Veri Global's reporting infrastructure allows advisors to present total cost disclosures in a format that is both regulatory-compliant and genuinely readable. Clients can see what they pay, what they hold, and how their portfolio has performed — without needing to interpret multiple disconnected statements.
For fund administrators and multi-adviser practices, the platform supports bulk data processing, automated reconciliation, and audit-trail generation — reducing the operational cost of servicing a large client book without reducing the quality of oversight.
Choosing a Financial Advisor: A Practical Checklist
Before engaging a financial advisor, confirm the following:
- Regulatory status: Are they licensed under the relevant authority (e.g., FSCA in South Africa)?
- Qualifications: Do they hold recognised qualifications such as CFP®, CFA, or equivalent?
- Remuneration model: Are they fee-only, commission-based, or a hybrid? Understand how they are paid before taking advice.

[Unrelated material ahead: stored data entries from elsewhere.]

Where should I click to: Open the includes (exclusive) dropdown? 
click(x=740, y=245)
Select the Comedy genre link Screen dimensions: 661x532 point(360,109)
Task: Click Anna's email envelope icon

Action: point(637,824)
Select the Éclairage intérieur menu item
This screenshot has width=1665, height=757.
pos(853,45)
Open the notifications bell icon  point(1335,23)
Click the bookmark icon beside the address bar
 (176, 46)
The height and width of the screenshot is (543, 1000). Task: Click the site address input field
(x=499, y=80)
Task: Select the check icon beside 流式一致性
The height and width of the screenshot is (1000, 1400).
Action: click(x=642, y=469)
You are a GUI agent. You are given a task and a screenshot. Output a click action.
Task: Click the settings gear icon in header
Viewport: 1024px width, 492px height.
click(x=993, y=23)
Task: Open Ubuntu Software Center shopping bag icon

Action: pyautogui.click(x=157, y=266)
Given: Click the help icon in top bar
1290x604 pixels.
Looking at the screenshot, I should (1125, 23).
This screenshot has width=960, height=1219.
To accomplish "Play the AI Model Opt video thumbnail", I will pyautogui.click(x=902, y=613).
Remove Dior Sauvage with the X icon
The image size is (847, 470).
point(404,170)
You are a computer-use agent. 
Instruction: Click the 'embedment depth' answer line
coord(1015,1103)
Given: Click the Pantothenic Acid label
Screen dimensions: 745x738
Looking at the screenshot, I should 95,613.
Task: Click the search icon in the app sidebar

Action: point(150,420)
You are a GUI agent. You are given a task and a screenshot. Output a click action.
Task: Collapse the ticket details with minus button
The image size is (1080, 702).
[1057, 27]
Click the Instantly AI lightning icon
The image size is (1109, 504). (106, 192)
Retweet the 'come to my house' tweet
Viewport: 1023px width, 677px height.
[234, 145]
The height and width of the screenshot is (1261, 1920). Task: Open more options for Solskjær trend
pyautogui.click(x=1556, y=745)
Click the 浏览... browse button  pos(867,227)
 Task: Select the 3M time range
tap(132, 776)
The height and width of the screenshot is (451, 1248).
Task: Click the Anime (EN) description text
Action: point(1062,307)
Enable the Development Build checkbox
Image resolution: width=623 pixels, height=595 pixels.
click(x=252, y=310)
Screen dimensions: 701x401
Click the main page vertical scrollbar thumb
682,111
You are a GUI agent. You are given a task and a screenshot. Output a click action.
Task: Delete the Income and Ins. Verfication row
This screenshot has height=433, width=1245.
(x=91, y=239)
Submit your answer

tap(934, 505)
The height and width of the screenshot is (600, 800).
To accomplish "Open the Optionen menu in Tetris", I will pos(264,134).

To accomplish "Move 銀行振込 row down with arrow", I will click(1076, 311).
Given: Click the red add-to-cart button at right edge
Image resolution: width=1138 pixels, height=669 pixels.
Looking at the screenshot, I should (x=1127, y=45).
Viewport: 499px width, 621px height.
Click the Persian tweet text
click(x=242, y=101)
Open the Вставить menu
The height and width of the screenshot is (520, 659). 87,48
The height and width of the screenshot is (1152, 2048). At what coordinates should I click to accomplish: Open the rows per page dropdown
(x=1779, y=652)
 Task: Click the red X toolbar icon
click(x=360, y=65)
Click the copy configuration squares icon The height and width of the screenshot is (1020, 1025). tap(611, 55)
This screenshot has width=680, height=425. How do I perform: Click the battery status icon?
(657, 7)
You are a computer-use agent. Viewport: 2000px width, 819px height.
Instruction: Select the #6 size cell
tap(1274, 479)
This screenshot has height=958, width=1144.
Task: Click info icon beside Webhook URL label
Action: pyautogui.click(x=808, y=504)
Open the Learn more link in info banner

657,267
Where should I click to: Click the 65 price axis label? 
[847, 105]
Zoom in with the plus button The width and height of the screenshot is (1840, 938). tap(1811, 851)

- Specialisation: Do they have demonstrable experience in the areas relevant to your situation — retirement planning, offshore investment, business succession?
- Technology and reporting: Can they provide clear, timely reports on your portfolio? Do they use platforms that offer independent data verification?
- Independence: Are they tied to a specific product provider, or can they recommend across the market?
A financial advisor who cannot answer these questions clearly is not ready to manage your financial future.